Do subgradient descent update. Call the new point $\boldsymbol{x'_{k+1}}$
Zero out the param groups that were previously zeroed. Call the new point $\boldsymbol{\tilde{x}_{k+1}}$.
Now, we need to figure out which new param groups to zero.
We try to set each group of variables to zero. Let $\boldsymbol{[\tilde{x}_{k+1}]_g}$ be the trial point where param group $g$ is zeroed out .
If $\boldsymbol{[\tilde{x}_{k+1}]_g \cdot [x_k]_g} < 0$, the trial point is on the opposite side of the origin from the previous point $\boldsymbol{x_k}$. Then we can let the params in group $g$ to 0 because setting to 0 updates in the correct direction.
If $\boldsymbol{[\tilde{x}_{k+1}]_g \cdot [x_k]_g} < \epsilon\ \boldsymbol{[x_k]_g \cdot [x_k]_g} $ and $\epsilon < 1$, the trial point is on the same side as $[x_k]_g$ but is still closer to the origin. As we increase $\epsilon$ from 0 to 1, we increase the range of points where we can set params in $g$ to 0.

If this understanding is correct then i know why i was confused. Maybe this could help other people with similar problems.

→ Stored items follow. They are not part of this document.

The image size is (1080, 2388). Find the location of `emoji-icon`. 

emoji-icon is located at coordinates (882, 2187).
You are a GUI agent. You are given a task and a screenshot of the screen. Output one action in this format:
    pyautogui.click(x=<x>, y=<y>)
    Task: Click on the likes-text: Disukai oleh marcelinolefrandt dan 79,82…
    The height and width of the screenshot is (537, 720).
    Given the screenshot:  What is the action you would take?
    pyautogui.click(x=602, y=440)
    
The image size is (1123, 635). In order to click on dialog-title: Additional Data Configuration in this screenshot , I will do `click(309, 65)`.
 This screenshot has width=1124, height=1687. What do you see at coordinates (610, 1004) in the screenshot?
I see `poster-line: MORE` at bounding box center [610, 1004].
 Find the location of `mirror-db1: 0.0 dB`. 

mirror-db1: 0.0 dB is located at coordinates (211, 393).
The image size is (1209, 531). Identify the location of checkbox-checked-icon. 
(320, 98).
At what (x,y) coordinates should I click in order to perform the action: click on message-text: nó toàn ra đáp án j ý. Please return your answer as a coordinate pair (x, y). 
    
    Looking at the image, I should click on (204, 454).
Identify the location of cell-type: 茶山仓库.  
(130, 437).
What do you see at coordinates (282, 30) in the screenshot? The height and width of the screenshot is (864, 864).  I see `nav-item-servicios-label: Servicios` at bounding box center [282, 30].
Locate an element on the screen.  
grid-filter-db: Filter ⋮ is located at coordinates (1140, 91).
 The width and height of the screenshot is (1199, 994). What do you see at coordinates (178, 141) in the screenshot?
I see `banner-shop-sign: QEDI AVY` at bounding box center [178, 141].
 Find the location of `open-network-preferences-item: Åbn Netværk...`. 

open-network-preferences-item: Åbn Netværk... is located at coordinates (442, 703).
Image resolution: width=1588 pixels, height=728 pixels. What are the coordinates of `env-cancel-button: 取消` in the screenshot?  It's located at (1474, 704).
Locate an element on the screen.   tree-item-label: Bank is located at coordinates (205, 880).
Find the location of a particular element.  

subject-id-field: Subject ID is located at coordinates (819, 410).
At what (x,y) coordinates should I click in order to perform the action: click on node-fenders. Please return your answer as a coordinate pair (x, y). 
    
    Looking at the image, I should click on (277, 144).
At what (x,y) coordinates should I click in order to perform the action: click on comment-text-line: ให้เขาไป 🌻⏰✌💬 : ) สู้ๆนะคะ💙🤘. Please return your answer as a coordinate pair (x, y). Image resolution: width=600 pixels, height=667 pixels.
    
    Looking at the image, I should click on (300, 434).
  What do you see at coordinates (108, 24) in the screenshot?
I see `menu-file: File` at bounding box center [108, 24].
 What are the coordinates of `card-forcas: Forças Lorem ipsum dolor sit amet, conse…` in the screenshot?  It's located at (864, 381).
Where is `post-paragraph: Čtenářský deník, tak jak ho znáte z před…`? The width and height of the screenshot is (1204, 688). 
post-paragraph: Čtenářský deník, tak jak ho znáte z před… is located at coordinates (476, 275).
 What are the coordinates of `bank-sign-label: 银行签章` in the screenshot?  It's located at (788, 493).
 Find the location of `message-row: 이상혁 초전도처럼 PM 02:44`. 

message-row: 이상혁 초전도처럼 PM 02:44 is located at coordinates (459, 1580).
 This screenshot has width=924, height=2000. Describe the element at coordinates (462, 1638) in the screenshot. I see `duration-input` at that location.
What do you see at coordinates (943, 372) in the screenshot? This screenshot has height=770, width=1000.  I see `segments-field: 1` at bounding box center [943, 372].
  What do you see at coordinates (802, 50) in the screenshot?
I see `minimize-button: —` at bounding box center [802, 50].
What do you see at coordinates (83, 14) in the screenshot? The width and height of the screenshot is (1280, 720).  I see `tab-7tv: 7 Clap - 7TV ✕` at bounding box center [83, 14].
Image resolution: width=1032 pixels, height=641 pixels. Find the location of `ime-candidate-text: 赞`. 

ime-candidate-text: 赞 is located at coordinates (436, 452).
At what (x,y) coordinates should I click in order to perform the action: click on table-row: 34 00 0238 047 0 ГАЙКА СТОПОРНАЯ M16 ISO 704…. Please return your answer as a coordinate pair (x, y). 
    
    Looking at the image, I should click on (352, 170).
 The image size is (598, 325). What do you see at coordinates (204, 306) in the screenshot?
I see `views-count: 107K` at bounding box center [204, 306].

I interpreted $\mathcal{G} = \{\{1,2\}\}$ as $g=\{1\}$ and $g=\{2\}$ when it should be $g=\{1,2\}$.
I thought $\mathcal{S}_k$ indicates the region where $\boldsymbol{x_{k+1}}$ would be set to zero. Now i realize it is the important region, i.e. we retain $\boldsymbol{x_{k+1}}$ if it's inside $\mathcal{S}_k$.

But i still have questions:

In Figure 3b, it seems like the $\epsilon=0$ line should pass through $\mathcal{O}$ and $\epsilon=1$ should pass through $\boldsymbol{x_k}$?
According to Algorithm 2 param groups that are zeroed can never be activated again, is that correct?
All the below look like the same thing. Should they be written as $\boldsymbol{x'_{k+1}}$?

Just before Fig 3a:

Fig 3a:

Algorithm 2:

Answer 3 · 2024-02-22T16:57:30.000Z

@iamanigeeit

Happy to hear you figure the previous confusion out. Your understanding is largely correct.

Regarding your remaining question.

Yes, $\epsilon$ is a hyper-parameter that we could control the region Half-Space. The feasible region is $[0,1)$. Equaling to $0$ pass through origin, making it approaching $1$ would pass through $x_k$.
Yes, in the HSPG, DHSPG schema, the identified redundant groups are kept redundant (being zero). In AdaHSPG+, the theoretical paper, we discuss how to make it adaptively zero in/out to achieve a better redundancy identification.
Your suggestion makes sense. But I think it is better to make line 10 as $[x_{k+1}]_{\mathcal{I}^{\neq 0}}$ for clarity.

Since we typically notate the final next iterate as $x_{k+1}$, other notations such as $x_{k+1}'$ or $\hat{x}_{k+1}$ refer to trial iterate that needs further adjustment to get the final next iterate.